WHAT IS REQUIRED:
Copy out every one of the following lines verbatim, with no changes.

*****

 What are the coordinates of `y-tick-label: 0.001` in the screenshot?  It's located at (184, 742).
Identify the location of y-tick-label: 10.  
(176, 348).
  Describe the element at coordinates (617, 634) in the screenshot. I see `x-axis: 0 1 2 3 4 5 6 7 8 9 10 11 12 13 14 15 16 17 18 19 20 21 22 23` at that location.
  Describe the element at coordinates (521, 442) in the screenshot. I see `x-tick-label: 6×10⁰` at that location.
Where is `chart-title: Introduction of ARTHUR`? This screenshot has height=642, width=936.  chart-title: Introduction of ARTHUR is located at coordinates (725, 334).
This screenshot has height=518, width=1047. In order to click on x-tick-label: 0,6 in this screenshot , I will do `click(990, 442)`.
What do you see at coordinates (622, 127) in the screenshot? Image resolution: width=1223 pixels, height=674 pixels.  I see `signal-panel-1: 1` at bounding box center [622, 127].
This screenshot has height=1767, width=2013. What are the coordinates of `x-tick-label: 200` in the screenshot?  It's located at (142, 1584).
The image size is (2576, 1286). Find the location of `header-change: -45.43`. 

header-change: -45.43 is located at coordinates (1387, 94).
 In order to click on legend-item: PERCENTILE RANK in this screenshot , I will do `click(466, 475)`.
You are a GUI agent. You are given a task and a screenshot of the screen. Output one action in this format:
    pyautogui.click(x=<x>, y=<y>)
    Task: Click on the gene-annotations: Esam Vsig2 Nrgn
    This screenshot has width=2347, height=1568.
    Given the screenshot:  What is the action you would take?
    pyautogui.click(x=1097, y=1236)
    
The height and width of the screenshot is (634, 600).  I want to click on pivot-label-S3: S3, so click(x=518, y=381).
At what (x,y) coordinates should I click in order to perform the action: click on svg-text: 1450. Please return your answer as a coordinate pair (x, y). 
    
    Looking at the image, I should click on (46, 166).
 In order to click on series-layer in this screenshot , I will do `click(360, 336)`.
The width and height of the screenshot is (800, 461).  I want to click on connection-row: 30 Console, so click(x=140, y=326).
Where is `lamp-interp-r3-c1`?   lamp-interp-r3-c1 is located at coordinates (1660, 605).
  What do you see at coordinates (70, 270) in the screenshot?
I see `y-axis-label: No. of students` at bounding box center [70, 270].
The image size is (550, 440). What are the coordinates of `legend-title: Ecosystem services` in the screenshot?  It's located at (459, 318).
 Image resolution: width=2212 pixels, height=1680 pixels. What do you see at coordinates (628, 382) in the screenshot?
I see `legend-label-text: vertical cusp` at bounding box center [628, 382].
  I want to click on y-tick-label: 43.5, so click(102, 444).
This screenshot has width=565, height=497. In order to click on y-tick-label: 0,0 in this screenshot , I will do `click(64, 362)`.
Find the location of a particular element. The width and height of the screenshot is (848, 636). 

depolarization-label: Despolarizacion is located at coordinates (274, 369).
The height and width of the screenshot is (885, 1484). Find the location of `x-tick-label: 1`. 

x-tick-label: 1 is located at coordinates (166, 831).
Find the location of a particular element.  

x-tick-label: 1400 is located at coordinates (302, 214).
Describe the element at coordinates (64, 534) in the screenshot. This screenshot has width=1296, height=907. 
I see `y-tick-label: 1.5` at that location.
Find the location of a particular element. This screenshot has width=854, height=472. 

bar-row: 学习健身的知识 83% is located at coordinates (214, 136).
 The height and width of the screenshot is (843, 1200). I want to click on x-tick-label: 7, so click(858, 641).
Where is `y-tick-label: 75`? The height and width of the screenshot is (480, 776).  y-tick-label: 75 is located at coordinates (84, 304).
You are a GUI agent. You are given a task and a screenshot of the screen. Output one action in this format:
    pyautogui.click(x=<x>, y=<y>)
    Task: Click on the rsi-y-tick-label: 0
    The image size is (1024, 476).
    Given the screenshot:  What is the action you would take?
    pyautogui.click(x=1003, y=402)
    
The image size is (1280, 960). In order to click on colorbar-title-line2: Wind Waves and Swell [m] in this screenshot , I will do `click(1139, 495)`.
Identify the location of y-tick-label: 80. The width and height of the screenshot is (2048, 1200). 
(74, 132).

*****

RESULT OF THIS EXERCISE:
 What are the coordinates of `y-tick-label: 0.001` in the screenshot?  It's located at (184, 742).
Identify the location of y-tick-label: 10.  
(176, 348).
  Describe the element at coordinates (617, 634) in the screenshot. I see `x-axis: 0 1 2 3 4 5 6 7 8 9 10 11 12 13 14 15 16 17 18 19 20 21 22 23` at that location.
  Describe the element at coordinates (521, 442) in the screenshot. I see `x-tick-label: 6×10⁰` at that location.
Where is `chart-title: Introduction of ARTHUR`? This screenshot has height=642, width=936.  chart-title: Introduction of ARTHUR is located at coordinates (725, 334).
This screenshot has height=518, width=1047. In order to click on x-tick-label: 0,6 in this screenshot , I will do `click(990, 442)`.
What do you see at coordinates (622, 127) in the screenshot? Image resolution: width=1223 pixels, height=674 pixels.  I see `signal-panel-1: 1` at bounding box center [622, 127].
This screenshot has height=1767, width=2013. What are the coordinates of `x-tick-label: 200` in the screenshot?  It's located at (142, 1584).
The image size is (2576, 1286). Find the location of `header-change: -45.43`. 

header-change: -45.43 is located at coordinates (1387, 94).
 In order to click on legend-item: PERCENTILE RANK in this screenshot , I will do `click(466, 475)`.
You are a GUI agent. You are given a task and a screenshot of the screen. Output one action in this format:
    pyautogui.click(x=<x>, y=<y>)
    Task: Click on the gene-annotations: Esam Vsig2 Nrgn
    This screenshot has width=2347, height=1568.
    Given the screenshot:  What is the action you would take?
    pyautogui.click(x=1097, y=1236)
    
The height and width of the screenshot is (634, 600).  I want to click on pivot-label-S3: S3, so click(x=518, y=381).
At what (x,y) coordinates should I click in order to perform the action: click on svg-text: 1450. Please return your answer as a coordinate pair (x, y). 
    
    Looking at the image, I should click on (46, 166).
 In order to click on series-layer in this screenshot , I will do `click(360, 336)`.
The width and height of the screenshot is (800, 461).  I want to click on connection-row: 30 Console, so click(x=140, y=326).
Where is `lamp-interp-r3-c1`?   lamp-interp-r3-c1 is located at coordinates (1660, 605).
  What do you see at coordinates (70, 270) in the screenshot?
I see `y-axis-label: No. of students` at bounding box center [70, 270].
The image size is (550, 440). What are the coordinates of `legend-title: Ecosystem services` in the screenshot?  It's located at (459, 318).
 Image resolution: width=2212 pixels, height=1680 pixels. What do you see at coordinates (628, 382) in the screenshot?
I see `legend-label-text: vertical cusp` at bounding box center [628, 382].
  I want to click on y-tick-label: 43.5, so click(102, 444).
This screenshot has width=565, height=497. In order to click on y-tick-label: 0,0 in this screenshot , I will do `click(64, 362)`.
Find the location of a particular element. The width and height of the screenshot is (848, 636). 

depolarization-label: Despolarizacion is located at coordinates (274, 369).
The height and width of the screenshot is (885, 1484). Find the location of `x-tick-label: 1`. 

x-tick-label: 1 is located at coordinates (166, 831).
Find the location of a particular element.  

x-tick-label: 1400 is located at coordinates (302, 214).
Describe the element at coordinates (64, 534) in the screenshot. This screenshot has width=1296, height=907. 
I see `y-tick-label: 1.5` at that location.
Find the location of a particular element. This screenshot has width=854, height=472. 

bar-row: 学习健身的知识 83% is located at coordinates (214, 136).
 The height and width of the screenshot is (843, 1200). I want to click on x-tick-label: 7, so click(858, 641).
Where is `y-tick-label: 75`? The height and width of the screenshot is (480, 776).  y-tick-label: 75 is located at coordinates (84, 304).
You are a GUI agent. You are given a task and a screenshot of the screen. Output one action in this format:
    pyautogui.click(x=<x>, y=<y>)
    Task: Click on the rsi-y-tick-label: 0
    The image size is (1024, 476).
    Given the screenshot:  What is the action you would take?
    pyautogui.click(x=1003, y=402)
    
The image size is (1280, 960). In order to click on colorbar-title-line2: Wind Waves and Swell [m] in this screenshot , I will do `click(1139, 495)`.
Identify the location of y-tick-label: 80. The width and height of the screenshot is (2048, 1200). 
(74, 132).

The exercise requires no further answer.